10 décembre 2011
[Souviens-moi — (suite sans fin).]

De ne pas oublier que, sortant de ce rêve où je parlais couramment italien et très mal le français, il m’a fallu plusieurs minutes d’un dialogue de sourds avec ma compagne pour m’apercevoir qu’en réalité c’est plutôt le contraire.

De ne pas oublier qu’au lendemain de sa mort, ma mère, ancienne agent dite « contractuelle » au CNRS, n’avait pas fini de payer le rachat de sa retraite de fonctionnaire et qu’il lui restait encore six mensualités pour avoir droit au taux plein.

De ne pas oublier que lors d’une adaptation théâtrale du Livre de l’Ecclésiaste, alors qu’un imperceptible décrescendo des projecteurs plongeait le comédien dans le trou noir de ses derniers mots – « tout n’est que buées et poussières de vent » –, j’ai dû être le premier à frapper dans mes mains, sitôt apostrophé par mon voisin – « Chut! » –, qui n’était autre que Claude Régy, le metteur en scène, soucieux que le public quitte la salle en silence, sans applaudissement final, ni bravo, ni aucune de ces vaines manifestations de contentement.

De ne pas oublier que lorsqu’une balle de ping-pong est légèrement enfoncée, il suffit de la plonger dans une casserole d’eau bouillante pour qu’elle retrouve sa rotondité initiale.

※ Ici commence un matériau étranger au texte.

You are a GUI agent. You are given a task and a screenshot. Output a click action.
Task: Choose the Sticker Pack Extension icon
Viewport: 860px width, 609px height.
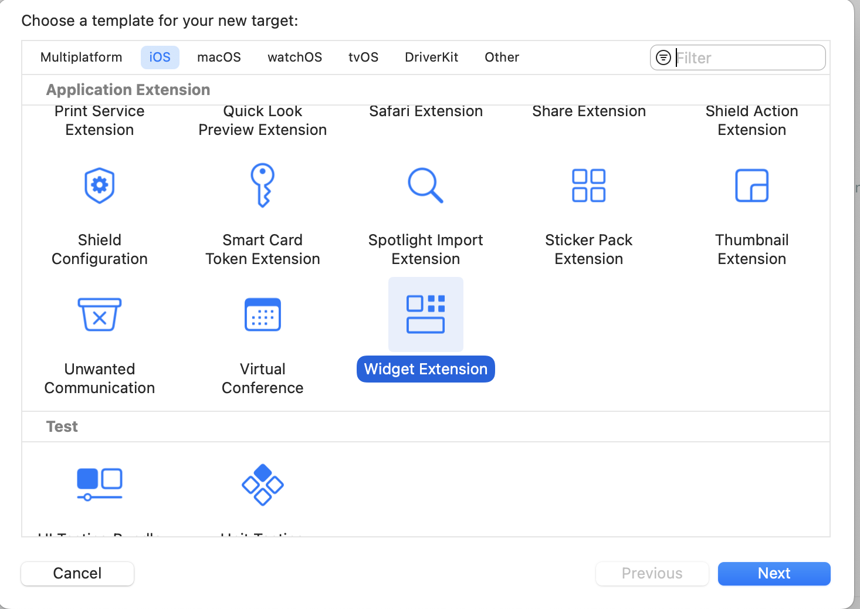point(588,185)
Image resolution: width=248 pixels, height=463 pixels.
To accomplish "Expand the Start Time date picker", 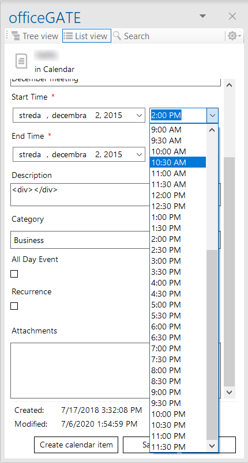I will [139, 115].
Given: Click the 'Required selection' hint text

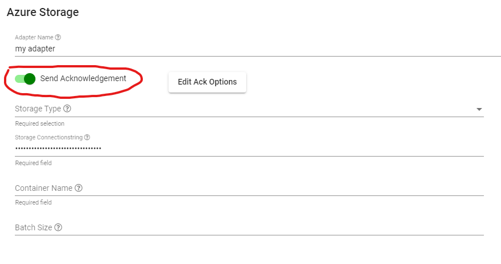Looking at the screenshot, I should pos(39,123).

De ne pas oublier que le plus fauché d’entre nous, Jean-philippe, étudiant aux Beaux-arts, ayant refusé de payer l’addition sous prétexte qu’une sale petit bestiole gisait au fin fond de sa soupe thaïlandaise, n’en était pas à son coup d’essai, et qu’à la troisième blatte, mouche ou punaise échouant au creux de son assiette en moins d’un trimestre, on eut beau le charrier, vanner, mettre en boîte, il n’a jamais voulu avouer qu’il les collectionnait exprès, ses insectes nuisibles, pour bouffer à l’œil au resto.

De ne pas oublier qu’aux États-Unis 8% des personnes interrogées croient qu’Elvis Presley n’est pas décédé en août 77, soit vingt-quatre millions de fans persuadés que le King a fait le mort pour de faux et ressuscité ailleurs dans l’anonymat, et que, toujours aux USA, on compte exactement le même nombre d’athées, convaincus que Jésus, comme son père, n’ont jamais été que deux imposteurs parmi tant d’autres.

De ne pas oublier que, la semaine dernière, avachi devant l’écran, j’ai mis une demi-heure à m’apercevoir que ce DVD, j’en reconnaissais les scènes à mesure et qu’il m’avait d’ailleurs fait le même effet, de déjà vu, il y a des années de cela, mais comme de bien entendu, à force de rechercher la date de sa première sortie au cinéma, le titre du film vient à nouveau de m’échapper.